When did we decide that a few powerful people in government should have such authority? Was it not for reasons such as this that the Constitution put constraints on government power? Those who think the US Constitution is out of date are dangerously mistaken. Questions like these demonstrate that it remains as vital and as relevant as it ever was.
I realize how improbable my fears may sound, but let’s be honest. When we allow such sweeping power to government, we cannot prevent the abuse of that power. This has always been the foundational insight for those of us who argue for tight limits on governmental power. You see, once power is taken by the government or given up by the people, it is normally very difficult to take it back. It usually takes a revolution.
It seems these days that our political landscape looks much like a badminton game. The Republicans get control for a while and so-called “conservatives” put in place the big-government policies they prefer, favoring those who assist them to remain in office. Then the birdie bounces into the other side of the court and the Democrats get control for awhile. Their radical “liberals” put in place the big-government policies of their preference, favoring those who keep them in office. Both sides squeeze the life out of the electorate, play voters against one another, and consolidate tremendous–frightening–amounts of power. The problem certainly didn’t start with Barack Obama, but he has used it (and abused it) to his full advantage and to the advantage of the federal government.
If you have tended to see this blog as an overreaction, or if you have not yet understood the destruction of our human liberties that is well underway in the United States of America, then read this white paper for yourself. If you are an American citizen, read it carefully. This is the US Justice Department explaining to a court and to the entire world why it can kill you, why it can do it secretly, and why it needs no oversight or court approval to do so. A few highly-placed government officials can reduce you, a person who pays their salaries, to ground meat.
This is the executive branch of our government at work “protecting us” by inventing the right to kill us without due process of trial and legal defense. As US district court Judge Colleen McMahon wrote, the federal government has created “a thicket of laws and precedents that effectively allow the executive branch of our government to proclaim as perfectly lawful certain actions that seem on their face incompatible with our Constitution and laws.” Here is a judge who is awake to the danger falling upon us all.

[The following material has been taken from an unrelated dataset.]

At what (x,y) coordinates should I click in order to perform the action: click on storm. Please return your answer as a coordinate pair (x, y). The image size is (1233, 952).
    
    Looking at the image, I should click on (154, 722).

Of course, some readers will scoff at my concerns. They will argue that I’m an alarmist. After all, the government insists that this move is designed to save American lives and defend the homeland. One must ask where this reasoning will take us next. If the threat is that bad, perhaps a day will soon come when strip searches in airports are not enough.
One must also ask why any level of government in the US needs increasing numbers of drones in our homeland skies. Who are they watching? What privacy is being taken away, and from whom? It is one thing to arrest a lawbreaker. It’s another thing entirely to participate in wholesale spying on citizens just because someone might be breaking the law.
Is a day coming soon when the feds will use attack machinery in our own cities? It appears that such plans are already being developed. As reported by CBS News, Black Hawk helicopters were deployed in Miami on January 25 as part of a military “training exercise.” Such urban-assault exercises have been taking place in other large cities across the US recently, such as Houston and St. Louis.
If we combine these preparations for “our safety” with the government’s insistence that it can kill us overseas for the nation’s survival, how long will it be before that same government decides it can kill us at home without due process–if it’s best for the country?
It’s probably a ridiculous question.
On the other hand … power, once it is seized by government, is rarely returned to the people voluntarily.